Basically, all of the activities related to the testbed infrastructure must be carried out exploiting high level web interfaces available through the Climate-G Portal.

This means that all of the involved actors in the scene (system/portal administrators, scientists, guest users, data and metadata providers, etc.) have to perform most/all of their activities through the portal.

Fig.4 shows the central role of the portal in the Climate-G infrastructure.

The GRelC DAIS is a general purpose data grid service for database access, query and management.

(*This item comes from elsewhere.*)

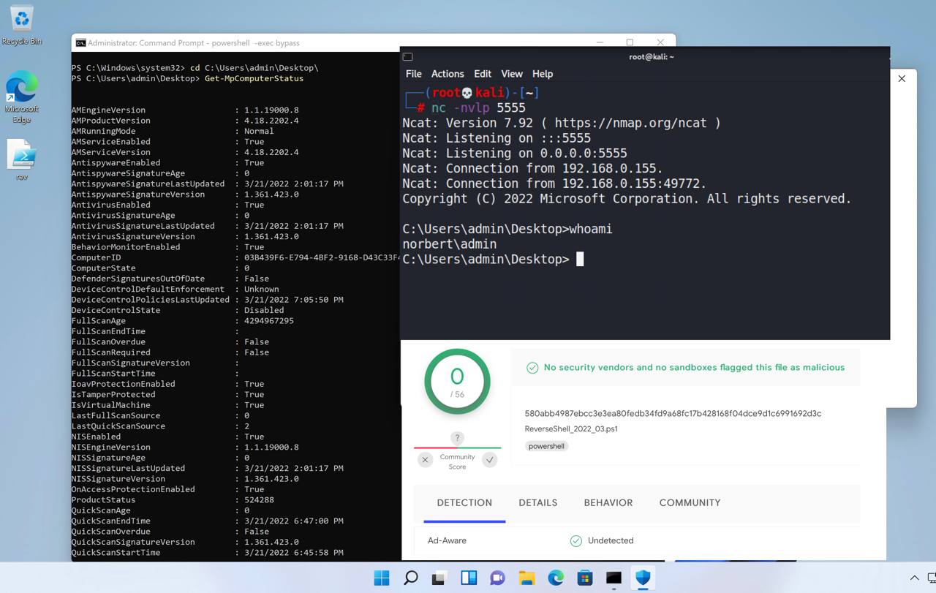This screenshot has width=936, height=593.
Task: Open the terminal Edit menu
Action: [483, 74]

This service acts as a standard front-end for database access on the grid. It provides both basic and advanced primitives to transparently access, query, manage and interact with different data sources, concealing the back-end heterogeneity, Globus GSI and VOMS, security details, connection and other low level issues. It currently (i) exploits the Web-Services paradigm (WS-I based), (ii) it is compatible with Globus and gLite grid middleware/environments and (iii) it provides grid-enabled query mechanisms leveraging compression, chunking, pre-fetching and streaming to enhance performance on a wide area network/grid environment.

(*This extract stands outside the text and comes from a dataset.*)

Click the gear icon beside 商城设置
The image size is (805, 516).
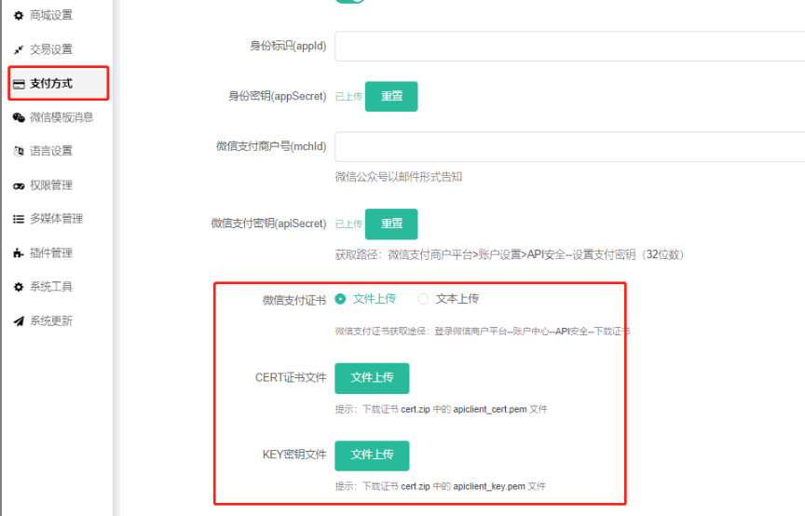[19, 16]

Moreover, it supports both global (by means of VOMS) and local (on the GRelC DAS side) authorization levels, increasing flexibility, manageability and scalability in role and policy management. The main goal of this data grid service is to efficiently, securely and transparently manage databases on the grid, across virtual organizations, with regard to modern grid standards and specifications (OGSA and WSRF compliant) as well as existing middleware such as Globus, gLite, etc.

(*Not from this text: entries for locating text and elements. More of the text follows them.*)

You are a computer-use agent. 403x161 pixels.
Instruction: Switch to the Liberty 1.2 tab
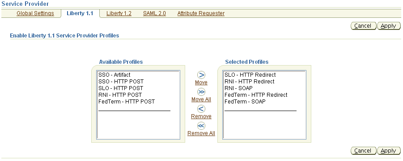click(119, 13)
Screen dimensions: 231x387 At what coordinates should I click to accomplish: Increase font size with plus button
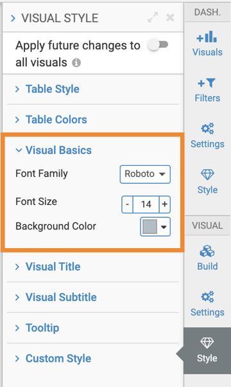(165, 204)
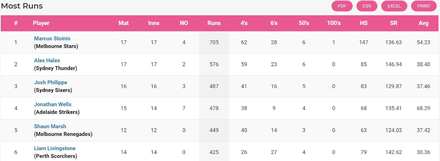
Task: Open Marcus Stoinis player link
Action: pyautogui.click(x=52, y=39)
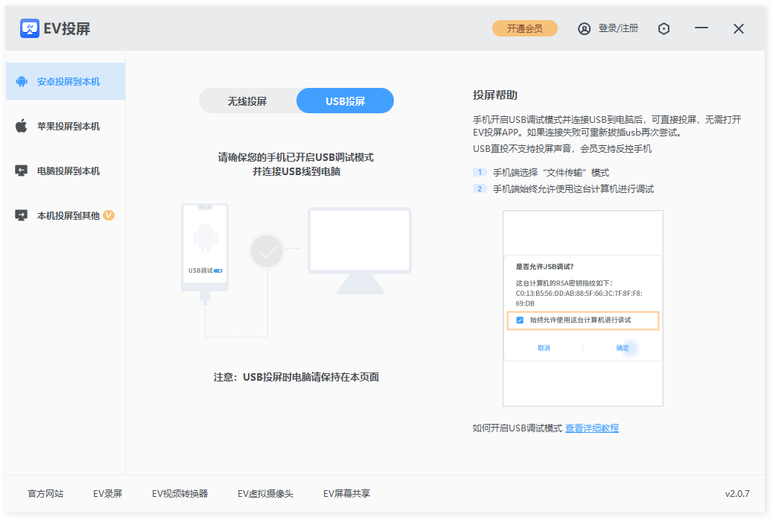
Task: Click the user avatar icon by 登录/注册
Action: 584,28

The GRelC project started in 2001 as a research effort at the University of Salento with a Ph.D. thesis. The initial goal was both simple and ambitious: to provide a set of data grid services to transparently, securely and efficiently manage relational databases in a grid environment. Until 2004, the GRelC releases exploited a client-server architecture, a proprietary communication protocol and the Grid Security Infrastructure. In 2006 the GRelC service was completely re-engineered to address interoperability through a WS-based approach. Instead of moving towards OGSI (which seemed to be too heavy), the GRelC service was implemented as a web service WS-I compliant and GSI enabled, that is a very light implementation. The gLite-based release (2007) was a crucial step to meet the EGEE community, their use cases and needs. This community provided new important requirements, particulary in the Earth Science context (EGEE NA4). That release was also available for training and dissemination purposes through the GILDA t-infrastructure. From 2008, the GRelC software has been included into the Italian grid release (gLite-based) and distributed into the Worker nodes and User Interfaces components across the Italian country. This way, several performance tests based on the gLite middleware were also carried out to stress the system and prove its stability. In the same year, GRelC was included into the EGEE RESPECT Program due to its compatibility with the gLite middleware and its added value with regard to new database-oriented functionalities that were not available in the gLite release at that time.From 2009 to 2010 new GRelC releases (server and portal) addressing stability, management and monitoring were made available to the user community. In 2011, the GRelC team will face new challenges. The most relevant one will be related to the EGI Database of Databases (a global registry hosting the list of DB resources available in the EGI context). The registry will complement the EGI Application Database allowing scientists to know more about existing DBs, their location, main purpose, available data, etc. This will help the co-operation and interaction among research groups, promoting a more effective publishing and sharing of grid-enabled data sources.